• [Tasks to complete]:
A – Check these three statements against the article about John Fillis returning to the NHS: (i) John worked at Ashworth Hospital for 30 years. (ii) John retired as a self-employed Cognitive Behavioural Therapist in 2014. (iii) John weighed up the pros and cons before agreeing to return. Answer yes or no for each, and quote the words from the article that decide it.
B – Write what follows the last sentence of the article about John Fillis returning to the NHS.

[[ Extracted text, beginning ]]

John Fillis returns to the NHS to Cheshire and Wirral Partnership NHS Trust

03 July 2020

John retired as a self-employed Cognitive Behavioural Therapist in 2018. His last role in the NHS was working at Ashworth Hospital, Maghull, for 30 years, up to 2014. He recently returned to the NHS to take up a role at Springview Hospital. 

“I was content in retirement, enjoying my new life with family and friends, while helping others as much as I could. But the realisation of the devastating force of COVID-19 was going to roll over our country, the big question for me was: 'What am I going to do about it?'

“So, when the announcement came that they were looking for nurses to come back to work, there was no soul searching or weighing up the pros and cons. It was simple, the answer was yes. None of my family or friends where surprised in fact they were quite relaxed about it.

[[ Extracted text, end ]]
[[ Supplied information, beginning ]]

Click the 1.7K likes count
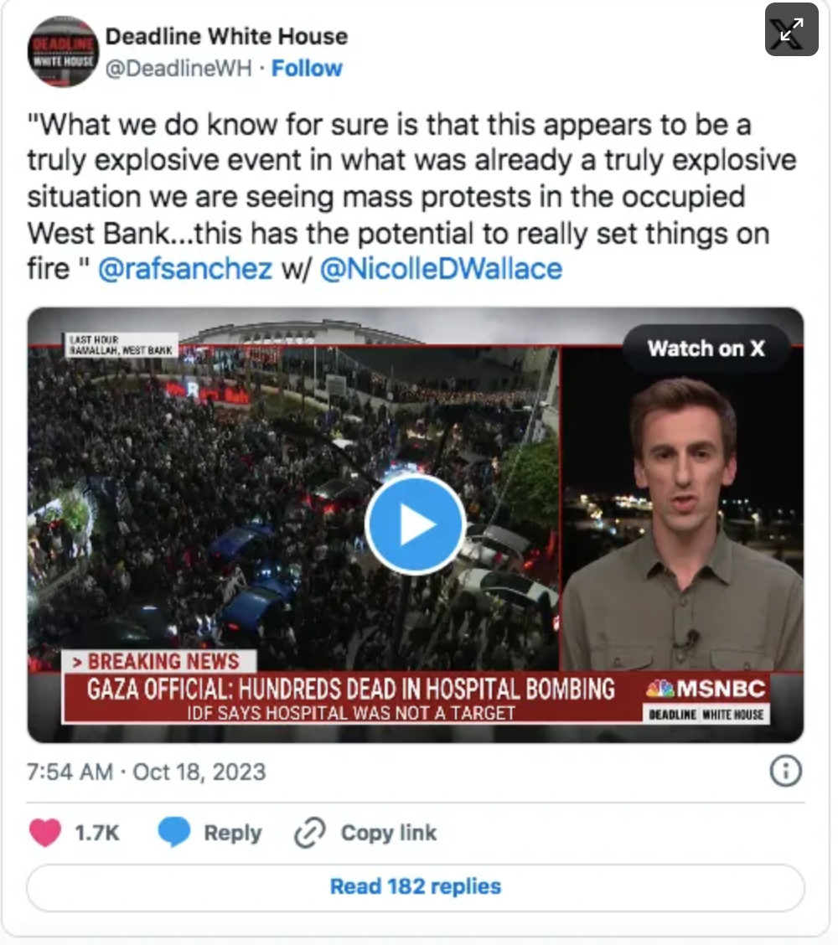Screen dimensions: 838x945 coord(97,833)
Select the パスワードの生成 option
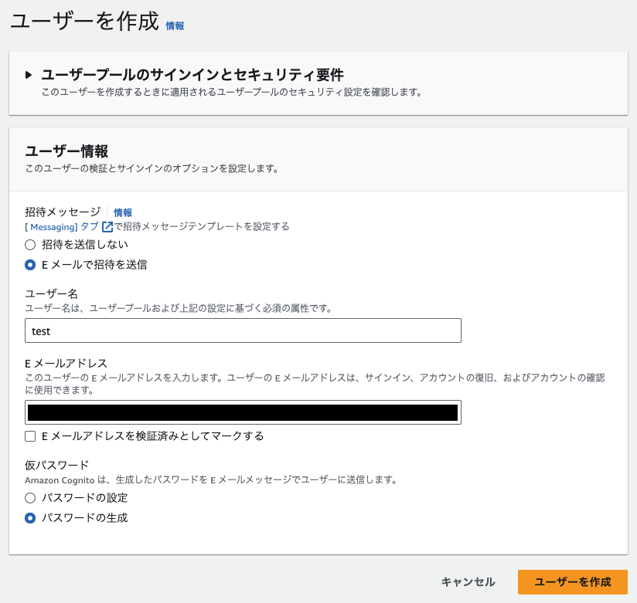637x603 pixels. [x=29, y=518]
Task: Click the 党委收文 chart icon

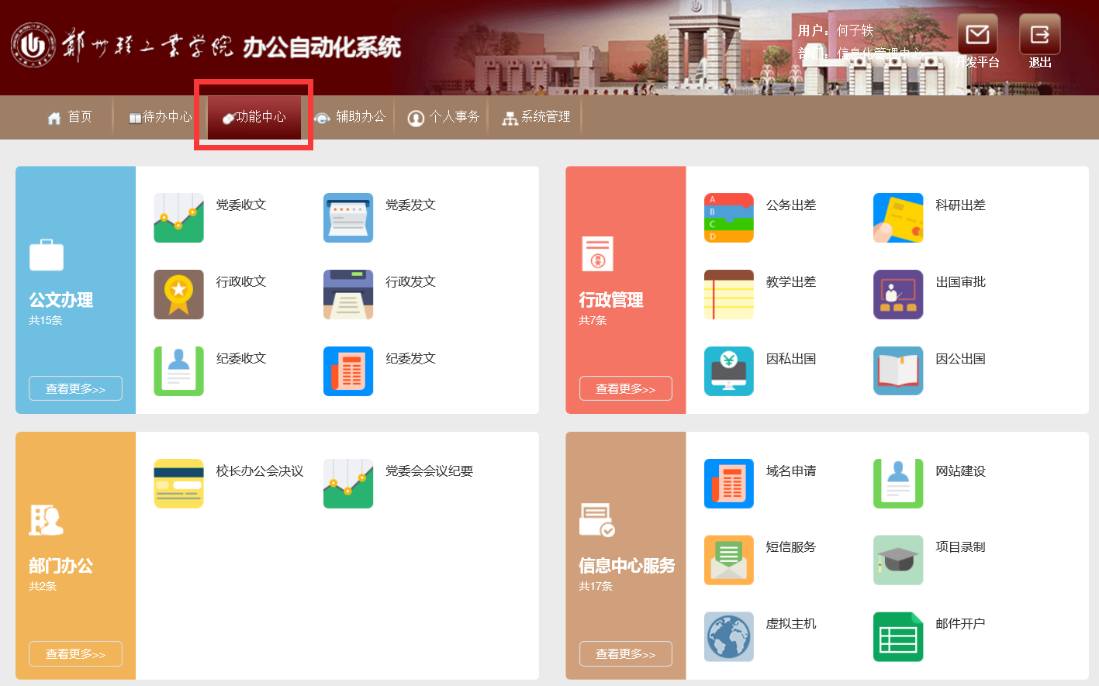Action: [x=178, y=218]
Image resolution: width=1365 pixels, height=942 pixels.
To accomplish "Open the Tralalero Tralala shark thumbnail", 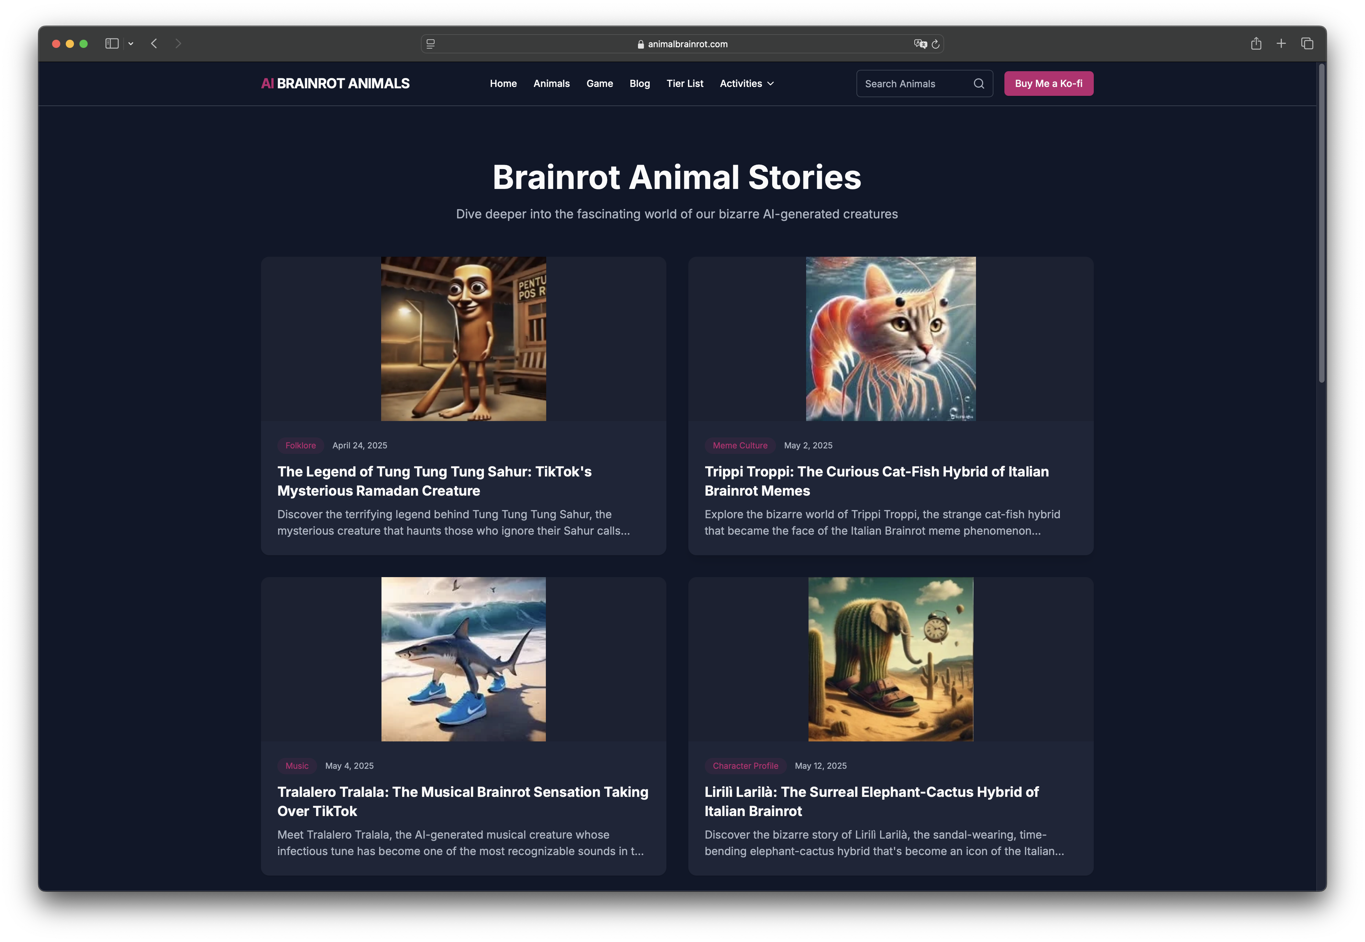I will tap(463, 659).
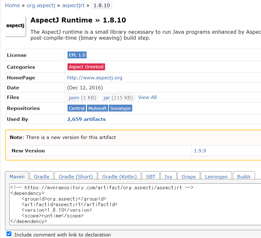Select the SBT build tab
261x238 pixels.
click(x=151, y=177)
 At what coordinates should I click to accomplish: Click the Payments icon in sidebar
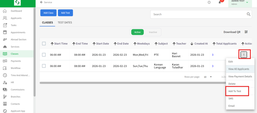tap(5, 61)
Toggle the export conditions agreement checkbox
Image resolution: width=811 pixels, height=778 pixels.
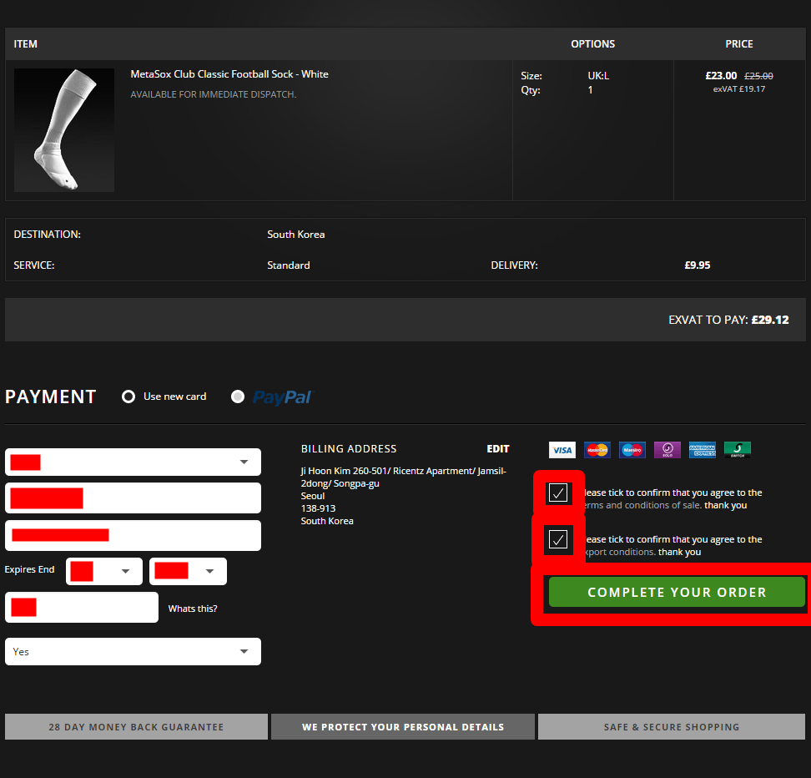pyautogui.click(x=558, y=539)
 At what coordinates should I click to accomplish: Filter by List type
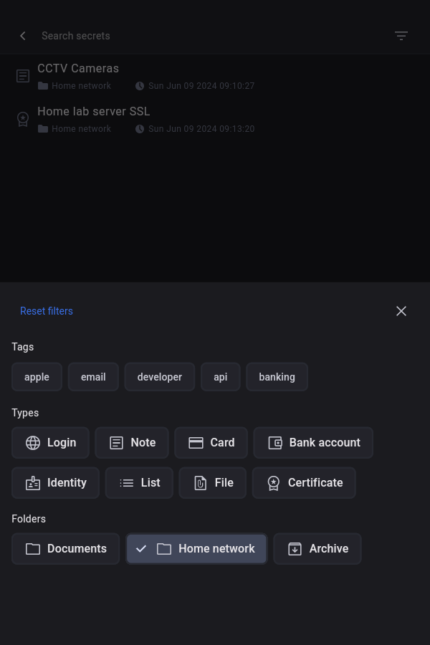click(139, 483)
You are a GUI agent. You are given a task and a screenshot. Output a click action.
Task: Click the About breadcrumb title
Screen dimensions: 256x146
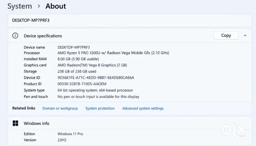coord(56,6)
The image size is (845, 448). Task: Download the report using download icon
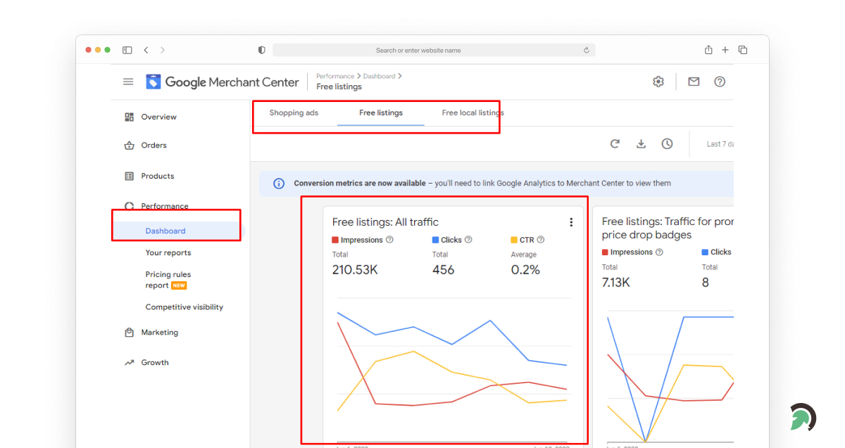point(641,143)
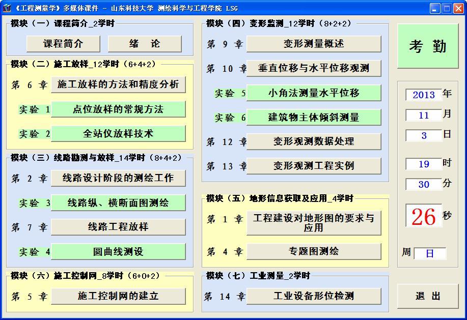This screenshot has height=320, width=467.
Task: Open chapter 10 垂直位移与水平位移观测
Action: tap(314, 68)
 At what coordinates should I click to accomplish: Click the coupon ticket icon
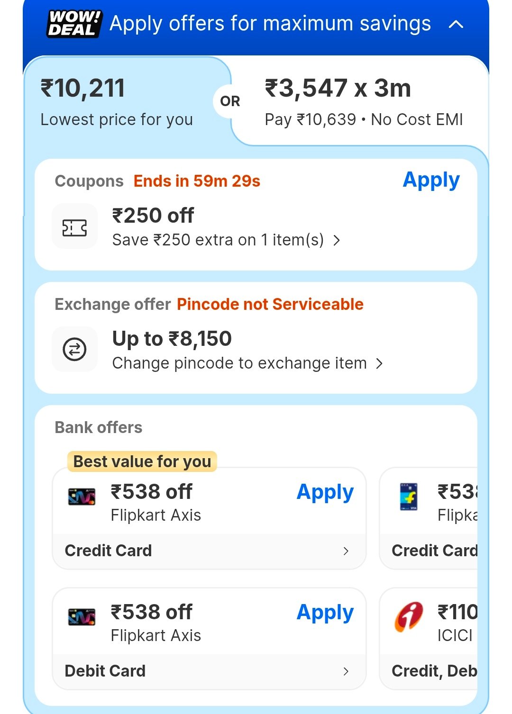point(74,227)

[[ Supplied information, end ]]

• [Responses to the exercise]:
A –
(i) Yes: "working at Ashworth Hospital, Maghull, for 30 years, up to 2014"
(ii) No: "retired as a self-employed Cognitive Behavioural Therapist in 2018"
(iii) No: "there was no soul searching or weighing up the pros and cons"

B –
“I’m no hero and I’m certainly not an angel. I was a professional with over 35 years’ experience and basic skills to help people through this devastating time and support our community’s recovery. The real heroes to me are the shop staff, posties’, volunteers, homeworkers, drivers and many more people just getting on regardless of the difficulties they face every day keeping our communities running."

John last worked on a ward 6 years ago, despite continuing with Cognitive Behavioral Psychotherapy work.

“My biggest concern was could I cope with the physical and mental strain of returning to nursing. We all realise the dangers involved working on the front line with COVID-19, its frightening, but my greatest fear was letting people down, I did not want to be a burden. I wanted not just to work but to add to the nursing teams I would be working with.

“The speed and support I received during every step of my return to work was astounding. They did not just move me on, they checked that I was happy with what was happening, giving me feedback while providing me with options and advise in such a warm and friendly manner. That gave me confidence to continue.

"I undertook an online Statutory and Mandatory Certificate as well as reading mountains of reports regarding COVID-19, I also attend training days with the trusts. All this in preparation for the day I stepped back on to a ward.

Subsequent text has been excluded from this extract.